The tears were spilling from his eyes and for the first time he looked warm and alive.
“And it’s alright to cry.”
He nodded and smiled a small smile of thanks, hands still pressed to his sternum, tears streaming, nodding and smiling that small sad smile. A smile that made her cry too, and they sat for a while like that together, crying, half-smiling.
He was so different now, like ground softened by rain. She shifted her attention outside and felt the wind from the west. She stood up. “A storm’s coming. Let’s go meet the rain.”
He didn’t move, just stared at her, and she felt his life start to fall away from him, felt it in her stomach, a tumble of fear and adventure, felt it in her legs almost giving way, her feet stumbling like after a first kiss.
“Come on, honey. I’ll help you do this. I’d hold your hand, but I can’t.”
He followed her to the back porch. He was moving slowly, as if underwater, but finally alive, eyes wide, as if seeing everything for the first time.
They stood in the dark, at the start of a storm, the winds blowing in, oak leaves seething like the sound of a rough sea. “With wind and with earth,” she whispered, now loud enough for him to hear.
She said, “ I won’t lie; the wind will be wild. But it doesn’t have to scare you. You know it already—it’s in you too. Just mix that baby-sister love with the wind. It’s the best part of this life for you.”
She wished she could hold his hand the way she did on the ward when folks were scared or sad as they were dying. But he was and wasn’t there, something like a memory remembering itself. And now more like a dream that would soon be a different dream.
And he was changing, this kid. His eyes were closed, but so different than when she first saw him under the streetlight. He looked undefended now. And unharmed.
They leaned on the porch rail, listened to the wind in the leaves. She watched the oaks start to surge in the winds ahead of the storm.
“I love those old oaks,” she said. “Changing all the time, like we do. Even if we don’t see it.”
She turned to look at him, at his young face tilted up to feel the wind and first drops of rain.
“Like we change every night. Every night living out other lives in our dreams.”
She paused, watched him feeling him feel her words along with the rain.
“That’s what it will be like.”
He turned his head and met her eyes and did not look away. Almost ready now.
They turned back to watch the clouds moving. Storm clouds gathering and tattering, dark grey and light grey and white in the city light, moonlight, deep night sky.
“You could go like the clouds.”
She paused again, watching them change and pass.
“Did you know that there are rivers in the sky?”
He smiled, his first real smile, and she saw how he might have been at eight or at eighteen.
“Or you could mingle with the wind.”
His eyes were closed in that soft new way, and his face was open to the sky.
“And with space,” she said, loud now, so he could hear it, know it as his bones.
And they listened for a while to the waves of leaves like an ocean in the oaks.
And then, as Andee had said to her so many times as they weeded the garden or walked through the shopping mall or sat on the porch in the rain, “Listen with every pore.”

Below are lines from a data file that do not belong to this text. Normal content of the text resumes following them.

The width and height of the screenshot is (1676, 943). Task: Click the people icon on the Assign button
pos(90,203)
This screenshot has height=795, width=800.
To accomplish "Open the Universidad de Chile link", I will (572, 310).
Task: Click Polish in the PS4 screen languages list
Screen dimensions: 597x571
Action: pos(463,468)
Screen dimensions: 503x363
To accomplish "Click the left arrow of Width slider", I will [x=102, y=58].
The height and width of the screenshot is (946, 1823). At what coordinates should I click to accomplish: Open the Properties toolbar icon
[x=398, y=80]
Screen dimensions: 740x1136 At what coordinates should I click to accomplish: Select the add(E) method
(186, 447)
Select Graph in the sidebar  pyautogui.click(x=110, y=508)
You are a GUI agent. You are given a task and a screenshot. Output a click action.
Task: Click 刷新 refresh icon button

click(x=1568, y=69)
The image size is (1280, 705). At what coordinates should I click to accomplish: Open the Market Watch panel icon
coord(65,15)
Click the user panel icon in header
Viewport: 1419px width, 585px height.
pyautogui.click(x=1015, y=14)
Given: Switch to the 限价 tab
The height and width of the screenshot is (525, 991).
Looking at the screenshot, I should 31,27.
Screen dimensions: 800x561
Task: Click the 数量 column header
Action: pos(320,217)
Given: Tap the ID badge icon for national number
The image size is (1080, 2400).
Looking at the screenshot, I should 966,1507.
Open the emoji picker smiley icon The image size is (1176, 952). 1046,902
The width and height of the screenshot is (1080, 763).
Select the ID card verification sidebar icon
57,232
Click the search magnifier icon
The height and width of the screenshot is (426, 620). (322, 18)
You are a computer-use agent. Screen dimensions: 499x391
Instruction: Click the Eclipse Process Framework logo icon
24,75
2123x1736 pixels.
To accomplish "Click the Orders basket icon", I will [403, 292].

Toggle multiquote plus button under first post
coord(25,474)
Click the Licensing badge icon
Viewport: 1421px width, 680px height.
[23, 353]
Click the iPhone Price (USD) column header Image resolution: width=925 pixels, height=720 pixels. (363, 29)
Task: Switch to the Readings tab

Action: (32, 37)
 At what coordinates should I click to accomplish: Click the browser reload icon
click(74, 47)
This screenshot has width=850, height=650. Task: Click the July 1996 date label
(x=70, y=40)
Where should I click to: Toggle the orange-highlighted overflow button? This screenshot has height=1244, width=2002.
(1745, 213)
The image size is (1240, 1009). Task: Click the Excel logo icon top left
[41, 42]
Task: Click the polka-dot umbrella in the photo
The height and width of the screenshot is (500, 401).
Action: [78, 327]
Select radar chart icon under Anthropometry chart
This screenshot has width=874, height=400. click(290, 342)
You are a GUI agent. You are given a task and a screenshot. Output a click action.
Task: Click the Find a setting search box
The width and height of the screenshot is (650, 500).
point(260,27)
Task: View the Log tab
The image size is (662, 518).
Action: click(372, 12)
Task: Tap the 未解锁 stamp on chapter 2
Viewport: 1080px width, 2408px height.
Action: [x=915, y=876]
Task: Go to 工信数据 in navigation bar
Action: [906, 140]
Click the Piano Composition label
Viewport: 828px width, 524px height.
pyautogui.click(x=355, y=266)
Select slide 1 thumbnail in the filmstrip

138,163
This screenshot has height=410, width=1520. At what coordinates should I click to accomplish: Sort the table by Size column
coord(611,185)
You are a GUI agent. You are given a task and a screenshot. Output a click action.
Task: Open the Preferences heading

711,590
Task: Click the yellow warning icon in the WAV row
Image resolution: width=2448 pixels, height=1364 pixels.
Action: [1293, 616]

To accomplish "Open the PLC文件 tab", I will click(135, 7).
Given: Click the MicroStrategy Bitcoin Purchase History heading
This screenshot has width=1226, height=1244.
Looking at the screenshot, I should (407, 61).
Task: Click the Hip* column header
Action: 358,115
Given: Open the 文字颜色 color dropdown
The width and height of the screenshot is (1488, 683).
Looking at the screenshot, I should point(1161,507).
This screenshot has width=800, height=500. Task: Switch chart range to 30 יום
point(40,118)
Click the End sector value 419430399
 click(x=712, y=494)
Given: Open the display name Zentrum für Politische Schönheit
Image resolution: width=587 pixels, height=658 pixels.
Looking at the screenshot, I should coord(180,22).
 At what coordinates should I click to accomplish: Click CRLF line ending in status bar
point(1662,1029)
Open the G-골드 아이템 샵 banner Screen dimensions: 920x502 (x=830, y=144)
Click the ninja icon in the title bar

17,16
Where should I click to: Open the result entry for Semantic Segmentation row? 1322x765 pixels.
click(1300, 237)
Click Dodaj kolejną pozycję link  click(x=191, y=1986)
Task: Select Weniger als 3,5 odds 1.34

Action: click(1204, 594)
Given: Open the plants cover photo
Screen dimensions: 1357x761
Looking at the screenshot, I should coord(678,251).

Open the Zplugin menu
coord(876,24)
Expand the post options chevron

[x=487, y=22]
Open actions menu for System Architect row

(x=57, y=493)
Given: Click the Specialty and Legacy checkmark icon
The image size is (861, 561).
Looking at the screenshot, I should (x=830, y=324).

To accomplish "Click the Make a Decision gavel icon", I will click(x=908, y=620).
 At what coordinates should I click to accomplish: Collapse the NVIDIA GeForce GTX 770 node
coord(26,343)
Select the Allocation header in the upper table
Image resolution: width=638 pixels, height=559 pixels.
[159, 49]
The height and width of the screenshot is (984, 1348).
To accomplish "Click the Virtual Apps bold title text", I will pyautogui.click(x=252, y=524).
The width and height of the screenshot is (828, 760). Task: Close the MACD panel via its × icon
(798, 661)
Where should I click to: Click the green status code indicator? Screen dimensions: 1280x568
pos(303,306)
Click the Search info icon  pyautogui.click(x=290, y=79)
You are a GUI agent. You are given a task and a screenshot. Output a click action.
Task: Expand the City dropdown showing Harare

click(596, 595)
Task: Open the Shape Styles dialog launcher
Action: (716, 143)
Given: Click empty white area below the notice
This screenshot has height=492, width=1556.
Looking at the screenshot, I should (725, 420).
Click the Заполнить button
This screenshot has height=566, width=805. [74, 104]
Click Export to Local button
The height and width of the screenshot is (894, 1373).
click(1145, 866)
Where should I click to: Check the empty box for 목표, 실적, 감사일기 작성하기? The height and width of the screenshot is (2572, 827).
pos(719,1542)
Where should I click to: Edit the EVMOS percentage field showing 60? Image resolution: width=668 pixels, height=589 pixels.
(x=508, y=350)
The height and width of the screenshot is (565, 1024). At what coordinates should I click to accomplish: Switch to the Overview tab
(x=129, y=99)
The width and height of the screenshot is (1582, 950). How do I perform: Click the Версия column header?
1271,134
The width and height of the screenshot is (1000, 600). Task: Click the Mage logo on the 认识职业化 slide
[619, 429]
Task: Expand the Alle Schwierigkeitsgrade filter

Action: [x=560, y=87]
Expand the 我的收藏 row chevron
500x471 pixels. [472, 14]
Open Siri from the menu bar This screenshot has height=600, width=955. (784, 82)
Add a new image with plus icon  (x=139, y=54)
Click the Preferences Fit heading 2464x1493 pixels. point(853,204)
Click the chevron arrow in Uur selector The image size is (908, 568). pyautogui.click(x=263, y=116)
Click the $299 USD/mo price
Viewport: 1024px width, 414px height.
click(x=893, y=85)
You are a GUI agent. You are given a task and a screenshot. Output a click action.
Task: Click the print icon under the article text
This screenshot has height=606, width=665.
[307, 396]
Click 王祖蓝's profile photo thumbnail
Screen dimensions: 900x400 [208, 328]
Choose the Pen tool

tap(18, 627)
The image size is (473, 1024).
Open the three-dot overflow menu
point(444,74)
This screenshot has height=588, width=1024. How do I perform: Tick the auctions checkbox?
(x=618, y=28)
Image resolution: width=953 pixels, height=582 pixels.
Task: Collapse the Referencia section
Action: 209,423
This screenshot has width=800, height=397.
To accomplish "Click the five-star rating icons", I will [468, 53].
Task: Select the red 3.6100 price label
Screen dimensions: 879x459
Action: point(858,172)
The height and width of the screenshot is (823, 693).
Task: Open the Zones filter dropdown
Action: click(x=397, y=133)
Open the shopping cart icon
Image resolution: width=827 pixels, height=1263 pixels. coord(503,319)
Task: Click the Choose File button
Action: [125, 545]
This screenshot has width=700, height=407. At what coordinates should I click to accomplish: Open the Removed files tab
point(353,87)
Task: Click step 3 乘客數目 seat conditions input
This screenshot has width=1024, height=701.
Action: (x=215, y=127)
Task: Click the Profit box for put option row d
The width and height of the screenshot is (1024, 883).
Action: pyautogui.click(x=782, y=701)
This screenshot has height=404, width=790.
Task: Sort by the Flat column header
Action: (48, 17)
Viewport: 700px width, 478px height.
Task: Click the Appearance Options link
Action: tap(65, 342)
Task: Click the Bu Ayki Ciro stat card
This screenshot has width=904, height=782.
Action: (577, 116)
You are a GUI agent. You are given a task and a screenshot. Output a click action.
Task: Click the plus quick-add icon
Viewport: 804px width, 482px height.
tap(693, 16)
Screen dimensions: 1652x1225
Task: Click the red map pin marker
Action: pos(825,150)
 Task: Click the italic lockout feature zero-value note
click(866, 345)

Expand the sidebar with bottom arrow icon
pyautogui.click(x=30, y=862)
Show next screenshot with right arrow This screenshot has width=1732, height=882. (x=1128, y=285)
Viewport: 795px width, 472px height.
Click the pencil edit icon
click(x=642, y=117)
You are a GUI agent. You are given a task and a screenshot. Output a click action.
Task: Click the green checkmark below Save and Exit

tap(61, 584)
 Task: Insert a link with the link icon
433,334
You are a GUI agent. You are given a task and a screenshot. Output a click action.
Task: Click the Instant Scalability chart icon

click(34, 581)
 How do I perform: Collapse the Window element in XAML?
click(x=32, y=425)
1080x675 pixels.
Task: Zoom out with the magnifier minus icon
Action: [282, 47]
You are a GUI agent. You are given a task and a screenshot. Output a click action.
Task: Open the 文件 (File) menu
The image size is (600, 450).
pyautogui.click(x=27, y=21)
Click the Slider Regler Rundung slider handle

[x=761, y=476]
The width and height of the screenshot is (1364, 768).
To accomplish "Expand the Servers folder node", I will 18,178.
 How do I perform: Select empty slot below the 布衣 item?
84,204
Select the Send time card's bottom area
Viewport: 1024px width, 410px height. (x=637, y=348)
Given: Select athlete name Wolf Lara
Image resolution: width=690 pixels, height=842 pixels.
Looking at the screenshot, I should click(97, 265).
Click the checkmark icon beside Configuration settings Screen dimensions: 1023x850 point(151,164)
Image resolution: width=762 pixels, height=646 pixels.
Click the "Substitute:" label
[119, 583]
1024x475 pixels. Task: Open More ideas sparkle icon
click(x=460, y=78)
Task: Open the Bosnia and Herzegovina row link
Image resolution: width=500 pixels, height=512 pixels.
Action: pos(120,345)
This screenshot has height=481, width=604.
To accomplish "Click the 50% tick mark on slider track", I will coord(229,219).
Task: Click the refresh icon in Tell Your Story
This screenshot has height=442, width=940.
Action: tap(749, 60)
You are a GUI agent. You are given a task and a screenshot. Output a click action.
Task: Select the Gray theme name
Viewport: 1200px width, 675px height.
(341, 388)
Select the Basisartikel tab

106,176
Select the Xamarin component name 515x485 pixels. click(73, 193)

The wind picked up, warm currents mixing with currents cooled by the rain.
“Let it all in.”
She watched him breathe in the wind, rich with leaf rot and rain-wet trees, with hot sidewalk and new mud mixed with the electric storm sky.
“Now, honey, let go—”
—and he was gone.
She stood there for a while, watched the river of clouds in the black sky, watching how slow and how fast and how completely they changed.
“There was a boy,” she said to the wind.
Turned back to the house, towards sleep and dreams.
And what will he be next? said Andee from the orange chair.